» **GIVEN INSTRUCTION**
Copy out everything from the line containing "at (1156, 485)." down to the line containing "What do you see at coordinates (177, 277)", with both of those lines included, reproducing each line exactly.

[Target position entries]
------------
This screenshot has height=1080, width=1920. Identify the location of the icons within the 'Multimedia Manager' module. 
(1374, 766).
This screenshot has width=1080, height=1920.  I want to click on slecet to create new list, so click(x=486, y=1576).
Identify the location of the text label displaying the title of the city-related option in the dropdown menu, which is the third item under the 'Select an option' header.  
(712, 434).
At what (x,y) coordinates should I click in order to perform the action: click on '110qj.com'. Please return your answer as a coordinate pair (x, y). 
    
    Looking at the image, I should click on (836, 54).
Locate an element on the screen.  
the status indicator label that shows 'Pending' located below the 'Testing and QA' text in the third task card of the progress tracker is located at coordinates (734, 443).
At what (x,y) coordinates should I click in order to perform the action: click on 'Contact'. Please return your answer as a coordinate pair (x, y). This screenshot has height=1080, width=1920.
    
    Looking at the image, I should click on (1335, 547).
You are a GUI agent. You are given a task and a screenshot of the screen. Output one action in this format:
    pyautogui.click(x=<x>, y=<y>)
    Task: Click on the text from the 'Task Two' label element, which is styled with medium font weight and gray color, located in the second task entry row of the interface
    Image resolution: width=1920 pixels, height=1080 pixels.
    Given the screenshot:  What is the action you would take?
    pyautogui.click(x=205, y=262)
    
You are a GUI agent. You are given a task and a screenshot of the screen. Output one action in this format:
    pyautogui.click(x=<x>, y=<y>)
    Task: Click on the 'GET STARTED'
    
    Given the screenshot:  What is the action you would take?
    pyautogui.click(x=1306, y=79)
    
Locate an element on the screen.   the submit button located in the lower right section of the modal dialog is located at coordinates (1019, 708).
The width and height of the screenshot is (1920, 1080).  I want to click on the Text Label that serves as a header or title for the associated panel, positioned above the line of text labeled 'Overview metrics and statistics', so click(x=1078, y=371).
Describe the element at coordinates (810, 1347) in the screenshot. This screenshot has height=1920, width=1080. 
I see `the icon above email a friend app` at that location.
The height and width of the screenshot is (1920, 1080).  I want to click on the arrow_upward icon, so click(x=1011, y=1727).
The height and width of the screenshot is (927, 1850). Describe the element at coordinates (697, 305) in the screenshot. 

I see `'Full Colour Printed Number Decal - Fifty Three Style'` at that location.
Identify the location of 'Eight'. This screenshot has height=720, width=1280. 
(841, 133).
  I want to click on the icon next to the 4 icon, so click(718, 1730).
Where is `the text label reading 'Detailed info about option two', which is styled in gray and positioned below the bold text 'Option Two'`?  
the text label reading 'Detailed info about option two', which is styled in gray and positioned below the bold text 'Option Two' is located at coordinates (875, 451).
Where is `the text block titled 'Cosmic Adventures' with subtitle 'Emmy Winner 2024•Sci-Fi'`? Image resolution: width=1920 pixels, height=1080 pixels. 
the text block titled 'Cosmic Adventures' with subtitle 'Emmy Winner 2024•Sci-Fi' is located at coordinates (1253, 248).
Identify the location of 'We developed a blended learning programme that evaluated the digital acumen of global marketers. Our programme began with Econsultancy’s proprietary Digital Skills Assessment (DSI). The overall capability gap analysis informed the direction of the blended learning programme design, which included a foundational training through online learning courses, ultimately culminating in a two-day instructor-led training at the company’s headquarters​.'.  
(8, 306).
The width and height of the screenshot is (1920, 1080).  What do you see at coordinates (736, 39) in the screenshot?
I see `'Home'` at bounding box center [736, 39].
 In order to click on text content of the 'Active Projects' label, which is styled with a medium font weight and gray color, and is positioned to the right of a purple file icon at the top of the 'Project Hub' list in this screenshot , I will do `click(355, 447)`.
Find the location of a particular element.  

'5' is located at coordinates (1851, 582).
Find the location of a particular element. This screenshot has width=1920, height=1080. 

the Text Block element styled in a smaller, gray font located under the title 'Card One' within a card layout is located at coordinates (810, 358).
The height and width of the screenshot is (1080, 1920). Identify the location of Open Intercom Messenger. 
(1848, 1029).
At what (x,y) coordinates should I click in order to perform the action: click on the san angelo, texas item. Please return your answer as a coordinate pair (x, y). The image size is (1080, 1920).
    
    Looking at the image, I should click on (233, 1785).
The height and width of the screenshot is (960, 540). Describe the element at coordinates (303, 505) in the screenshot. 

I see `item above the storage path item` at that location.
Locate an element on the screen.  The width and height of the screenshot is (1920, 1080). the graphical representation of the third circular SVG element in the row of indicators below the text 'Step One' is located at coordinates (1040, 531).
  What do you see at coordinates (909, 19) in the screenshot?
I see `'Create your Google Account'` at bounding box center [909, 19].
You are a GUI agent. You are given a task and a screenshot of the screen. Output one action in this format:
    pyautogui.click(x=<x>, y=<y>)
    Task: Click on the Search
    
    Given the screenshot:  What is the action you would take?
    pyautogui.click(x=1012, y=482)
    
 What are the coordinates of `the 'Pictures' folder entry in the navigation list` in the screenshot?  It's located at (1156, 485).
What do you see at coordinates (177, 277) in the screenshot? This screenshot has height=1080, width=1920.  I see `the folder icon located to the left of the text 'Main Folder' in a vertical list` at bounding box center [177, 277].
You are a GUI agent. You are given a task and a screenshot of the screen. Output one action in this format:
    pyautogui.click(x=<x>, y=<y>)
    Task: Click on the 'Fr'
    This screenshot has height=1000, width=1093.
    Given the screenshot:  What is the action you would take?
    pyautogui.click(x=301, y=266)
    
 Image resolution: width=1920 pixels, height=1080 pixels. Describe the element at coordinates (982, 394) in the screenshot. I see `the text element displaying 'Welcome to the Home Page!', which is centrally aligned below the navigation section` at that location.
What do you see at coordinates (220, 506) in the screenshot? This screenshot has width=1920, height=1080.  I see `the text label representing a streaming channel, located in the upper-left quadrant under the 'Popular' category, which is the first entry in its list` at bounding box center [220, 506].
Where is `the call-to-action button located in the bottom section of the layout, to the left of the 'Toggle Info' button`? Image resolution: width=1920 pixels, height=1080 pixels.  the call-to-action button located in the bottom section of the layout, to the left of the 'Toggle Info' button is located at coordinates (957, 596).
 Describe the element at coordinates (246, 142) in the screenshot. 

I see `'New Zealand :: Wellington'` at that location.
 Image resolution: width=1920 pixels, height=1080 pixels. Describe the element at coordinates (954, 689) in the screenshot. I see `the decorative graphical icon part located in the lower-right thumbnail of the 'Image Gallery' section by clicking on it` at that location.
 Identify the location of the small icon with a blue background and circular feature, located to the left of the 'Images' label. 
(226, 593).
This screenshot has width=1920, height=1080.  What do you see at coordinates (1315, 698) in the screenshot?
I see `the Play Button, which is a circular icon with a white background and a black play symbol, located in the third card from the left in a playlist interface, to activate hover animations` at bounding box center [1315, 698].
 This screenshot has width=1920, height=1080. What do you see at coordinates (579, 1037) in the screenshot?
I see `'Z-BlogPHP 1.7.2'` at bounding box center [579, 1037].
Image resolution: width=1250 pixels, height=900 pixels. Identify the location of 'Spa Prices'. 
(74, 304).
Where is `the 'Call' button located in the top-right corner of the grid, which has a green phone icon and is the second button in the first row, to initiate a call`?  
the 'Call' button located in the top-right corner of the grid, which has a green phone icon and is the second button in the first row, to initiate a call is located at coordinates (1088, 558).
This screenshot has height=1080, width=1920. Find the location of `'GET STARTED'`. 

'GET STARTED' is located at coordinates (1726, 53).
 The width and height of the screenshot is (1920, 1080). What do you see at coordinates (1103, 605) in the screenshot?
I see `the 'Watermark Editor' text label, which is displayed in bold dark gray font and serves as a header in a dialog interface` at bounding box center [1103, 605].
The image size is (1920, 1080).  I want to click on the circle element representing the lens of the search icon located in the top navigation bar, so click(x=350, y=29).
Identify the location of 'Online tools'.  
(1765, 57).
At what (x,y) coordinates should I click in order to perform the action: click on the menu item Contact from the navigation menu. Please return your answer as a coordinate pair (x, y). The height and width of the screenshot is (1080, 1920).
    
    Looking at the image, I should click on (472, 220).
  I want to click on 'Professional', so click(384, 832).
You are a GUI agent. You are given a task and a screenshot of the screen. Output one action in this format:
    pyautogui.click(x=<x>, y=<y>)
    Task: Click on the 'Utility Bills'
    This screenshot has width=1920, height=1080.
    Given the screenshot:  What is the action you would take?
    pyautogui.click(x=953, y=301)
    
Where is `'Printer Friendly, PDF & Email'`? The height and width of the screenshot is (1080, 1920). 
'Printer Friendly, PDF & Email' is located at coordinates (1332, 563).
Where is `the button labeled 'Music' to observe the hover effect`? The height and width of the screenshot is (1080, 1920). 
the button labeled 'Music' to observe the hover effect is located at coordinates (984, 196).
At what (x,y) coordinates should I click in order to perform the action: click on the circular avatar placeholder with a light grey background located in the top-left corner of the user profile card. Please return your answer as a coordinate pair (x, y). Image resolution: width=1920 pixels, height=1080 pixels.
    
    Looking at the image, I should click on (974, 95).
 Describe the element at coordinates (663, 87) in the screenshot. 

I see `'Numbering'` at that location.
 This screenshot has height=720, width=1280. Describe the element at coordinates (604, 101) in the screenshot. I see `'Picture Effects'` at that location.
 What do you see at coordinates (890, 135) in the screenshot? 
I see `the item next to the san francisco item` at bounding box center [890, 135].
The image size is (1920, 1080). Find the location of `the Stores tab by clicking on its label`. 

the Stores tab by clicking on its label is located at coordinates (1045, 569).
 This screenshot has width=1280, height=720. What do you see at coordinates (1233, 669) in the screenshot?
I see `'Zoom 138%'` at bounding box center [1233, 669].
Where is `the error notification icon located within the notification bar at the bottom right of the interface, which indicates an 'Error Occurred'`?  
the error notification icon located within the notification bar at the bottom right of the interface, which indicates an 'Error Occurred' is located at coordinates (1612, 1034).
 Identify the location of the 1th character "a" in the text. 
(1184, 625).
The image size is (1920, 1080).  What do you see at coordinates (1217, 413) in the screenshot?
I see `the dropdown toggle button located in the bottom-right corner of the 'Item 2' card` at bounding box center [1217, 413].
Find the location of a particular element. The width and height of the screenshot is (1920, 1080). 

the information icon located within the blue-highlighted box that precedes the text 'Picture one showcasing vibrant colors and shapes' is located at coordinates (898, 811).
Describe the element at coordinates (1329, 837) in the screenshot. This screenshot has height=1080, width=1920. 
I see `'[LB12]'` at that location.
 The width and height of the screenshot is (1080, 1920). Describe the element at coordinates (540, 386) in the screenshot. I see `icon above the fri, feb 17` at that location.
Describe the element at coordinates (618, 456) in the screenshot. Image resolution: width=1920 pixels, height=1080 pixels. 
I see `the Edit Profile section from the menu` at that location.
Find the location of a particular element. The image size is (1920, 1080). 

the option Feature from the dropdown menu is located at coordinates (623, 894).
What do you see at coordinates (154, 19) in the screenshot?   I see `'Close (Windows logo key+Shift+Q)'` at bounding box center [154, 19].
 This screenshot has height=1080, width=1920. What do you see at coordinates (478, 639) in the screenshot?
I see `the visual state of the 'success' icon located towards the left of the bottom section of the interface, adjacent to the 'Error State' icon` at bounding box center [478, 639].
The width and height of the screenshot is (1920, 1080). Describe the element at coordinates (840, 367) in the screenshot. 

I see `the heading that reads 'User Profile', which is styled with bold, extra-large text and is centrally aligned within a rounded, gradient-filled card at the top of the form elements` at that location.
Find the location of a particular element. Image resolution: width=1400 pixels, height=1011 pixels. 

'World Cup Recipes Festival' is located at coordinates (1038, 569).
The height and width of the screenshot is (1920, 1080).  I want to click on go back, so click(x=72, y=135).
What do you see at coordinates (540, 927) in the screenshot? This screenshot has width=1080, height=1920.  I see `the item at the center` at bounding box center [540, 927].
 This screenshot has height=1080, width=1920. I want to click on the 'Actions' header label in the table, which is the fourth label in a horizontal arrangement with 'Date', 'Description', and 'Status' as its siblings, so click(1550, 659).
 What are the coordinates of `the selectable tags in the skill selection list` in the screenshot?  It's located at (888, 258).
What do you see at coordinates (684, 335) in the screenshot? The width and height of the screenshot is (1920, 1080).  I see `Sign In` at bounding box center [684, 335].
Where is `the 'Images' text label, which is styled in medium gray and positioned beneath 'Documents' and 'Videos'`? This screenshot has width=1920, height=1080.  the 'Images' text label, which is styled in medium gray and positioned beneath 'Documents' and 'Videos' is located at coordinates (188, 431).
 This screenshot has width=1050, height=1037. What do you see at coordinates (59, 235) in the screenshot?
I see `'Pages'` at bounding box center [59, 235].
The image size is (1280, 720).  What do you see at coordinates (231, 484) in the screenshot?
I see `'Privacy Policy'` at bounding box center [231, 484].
------------
» **OUTPUT FOR THIS TASK**
 What are the coordinates of `the 'Pictures' folder entry in the navigation list` in the screenshot?  It's located at (1156, 485).
What do you see at coordinates (177, 277) in the screenshot? This screenshot has height=1080, width=1920.  I see `the folder icon located to the left of the text 'Main Folder' in a vertical list` at bounding box center [177, 277].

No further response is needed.